The task:
Of all the lines in this material, how many have the word "computer"? Give only the number.

Records supplied:

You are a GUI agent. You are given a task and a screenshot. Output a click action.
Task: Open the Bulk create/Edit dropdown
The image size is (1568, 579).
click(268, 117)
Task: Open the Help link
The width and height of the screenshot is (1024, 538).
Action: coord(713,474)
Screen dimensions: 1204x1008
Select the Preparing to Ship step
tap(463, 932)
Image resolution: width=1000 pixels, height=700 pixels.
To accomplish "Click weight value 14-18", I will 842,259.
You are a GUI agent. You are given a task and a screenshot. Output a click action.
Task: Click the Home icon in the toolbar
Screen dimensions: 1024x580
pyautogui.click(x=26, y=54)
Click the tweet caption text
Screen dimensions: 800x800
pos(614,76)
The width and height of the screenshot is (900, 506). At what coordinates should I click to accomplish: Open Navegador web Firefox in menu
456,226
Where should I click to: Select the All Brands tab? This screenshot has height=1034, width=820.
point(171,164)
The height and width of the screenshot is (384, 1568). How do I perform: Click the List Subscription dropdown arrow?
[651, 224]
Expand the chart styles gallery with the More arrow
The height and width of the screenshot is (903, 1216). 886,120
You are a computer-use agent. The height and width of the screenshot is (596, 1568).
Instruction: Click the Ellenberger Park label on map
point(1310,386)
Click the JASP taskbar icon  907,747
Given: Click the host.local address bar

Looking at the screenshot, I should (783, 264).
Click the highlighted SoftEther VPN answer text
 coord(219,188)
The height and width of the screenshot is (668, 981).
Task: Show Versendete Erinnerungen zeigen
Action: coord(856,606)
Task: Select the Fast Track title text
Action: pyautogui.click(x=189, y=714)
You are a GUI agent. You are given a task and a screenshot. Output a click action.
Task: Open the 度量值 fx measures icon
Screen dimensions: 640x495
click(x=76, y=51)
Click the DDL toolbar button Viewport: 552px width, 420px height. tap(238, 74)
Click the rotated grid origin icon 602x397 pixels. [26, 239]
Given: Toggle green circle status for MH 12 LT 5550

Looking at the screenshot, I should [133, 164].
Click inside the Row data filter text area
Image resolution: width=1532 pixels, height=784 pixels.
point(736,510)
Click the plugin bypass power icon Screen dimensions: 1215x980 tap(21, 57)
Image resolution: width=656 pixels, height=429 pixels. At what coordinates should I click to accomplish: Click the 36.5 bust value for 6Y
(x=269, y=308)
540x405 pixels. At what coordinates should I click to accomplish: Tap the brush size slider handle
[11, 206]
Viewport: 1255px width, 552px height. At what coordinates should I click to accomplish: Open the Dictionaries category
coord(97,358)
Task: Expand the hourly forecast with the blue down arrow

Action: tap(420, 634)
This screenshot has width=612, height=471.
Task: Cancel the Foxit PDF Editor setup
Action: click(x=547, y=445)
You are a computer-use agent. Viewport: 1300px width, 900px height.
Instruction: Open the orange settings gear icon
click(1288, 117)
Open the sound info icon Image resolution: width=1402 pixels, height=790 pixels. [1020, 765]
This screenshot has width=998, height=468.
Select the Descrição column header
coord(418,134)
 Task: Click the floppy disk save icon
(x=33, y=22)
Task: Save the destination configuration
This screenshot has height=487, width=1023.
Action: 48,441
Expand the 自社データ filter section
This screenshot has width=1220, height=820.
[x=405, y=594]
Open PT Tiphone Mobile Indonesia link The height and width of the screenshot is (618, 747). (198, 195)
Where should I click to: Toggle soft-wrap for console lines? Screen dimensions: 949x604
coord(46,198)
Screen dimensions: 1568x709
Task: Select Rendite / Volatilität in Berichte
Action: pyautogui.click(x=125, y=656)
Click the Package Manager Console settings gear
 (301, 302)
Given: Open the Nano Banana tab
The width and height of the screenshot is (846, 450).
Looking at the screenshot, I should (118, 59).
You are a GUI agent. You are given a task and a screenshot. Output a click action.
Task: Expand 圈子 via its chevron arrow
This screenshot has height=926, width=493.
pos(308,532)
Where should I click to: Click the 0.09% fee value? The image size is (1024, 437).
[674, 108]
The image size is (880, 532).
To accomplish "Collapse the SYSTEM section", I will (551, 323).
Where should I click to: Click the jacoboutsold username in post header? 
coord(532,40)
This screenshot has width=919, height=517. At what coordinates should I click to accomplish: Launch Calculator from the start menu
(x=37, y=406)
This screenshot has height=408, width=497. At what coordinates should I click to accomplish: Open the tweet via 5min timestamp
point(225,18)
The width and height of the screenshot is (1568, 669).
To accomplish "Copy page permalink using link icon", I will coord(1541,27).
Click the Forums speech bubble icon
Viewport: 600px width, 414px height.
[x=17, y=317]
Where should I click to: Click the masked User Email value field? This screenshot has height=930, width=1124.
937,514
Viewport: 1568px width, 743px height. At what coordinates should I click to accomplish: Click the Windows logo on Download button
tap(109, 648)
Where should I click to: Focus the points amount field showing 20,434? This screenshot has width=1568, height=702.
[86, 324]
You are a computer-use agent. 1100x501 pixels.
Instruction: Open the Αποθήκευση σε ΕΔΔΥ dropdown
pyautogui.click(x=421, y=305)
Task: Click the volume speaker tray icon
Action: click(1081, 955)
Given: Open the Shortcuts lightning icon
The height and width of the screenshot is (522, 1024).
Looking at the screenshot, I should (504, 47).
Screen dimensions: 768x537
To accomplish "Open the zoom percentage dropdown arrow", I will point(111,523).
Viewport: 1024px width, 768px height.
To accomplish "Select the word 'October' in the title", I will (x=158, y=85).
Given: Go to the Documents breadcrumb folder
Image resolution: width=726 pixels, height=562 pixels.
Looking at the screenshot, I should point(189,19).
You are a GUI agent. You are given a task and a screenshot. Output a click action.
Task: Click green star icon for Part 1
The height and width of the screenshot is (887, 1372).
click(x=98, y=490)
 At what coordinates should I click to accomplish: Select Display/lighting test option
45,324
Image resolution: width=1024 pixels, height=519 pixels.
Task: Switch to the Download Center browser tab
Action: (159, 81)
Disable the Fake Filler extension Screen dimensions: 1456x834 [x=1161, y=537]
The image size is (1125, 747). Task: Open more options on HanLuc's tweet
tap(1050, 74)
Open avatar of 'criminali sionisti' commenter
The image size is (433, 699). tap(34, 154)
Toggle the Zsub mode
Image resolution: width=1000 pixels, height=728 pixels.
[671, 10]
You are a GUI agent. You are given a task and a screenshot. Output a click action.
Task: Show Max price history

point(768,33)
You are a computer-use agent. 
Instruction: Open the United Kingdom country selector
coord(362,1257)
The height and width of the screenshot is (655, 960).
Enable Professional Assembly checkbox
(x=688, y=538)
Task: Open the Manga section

Expected output:
4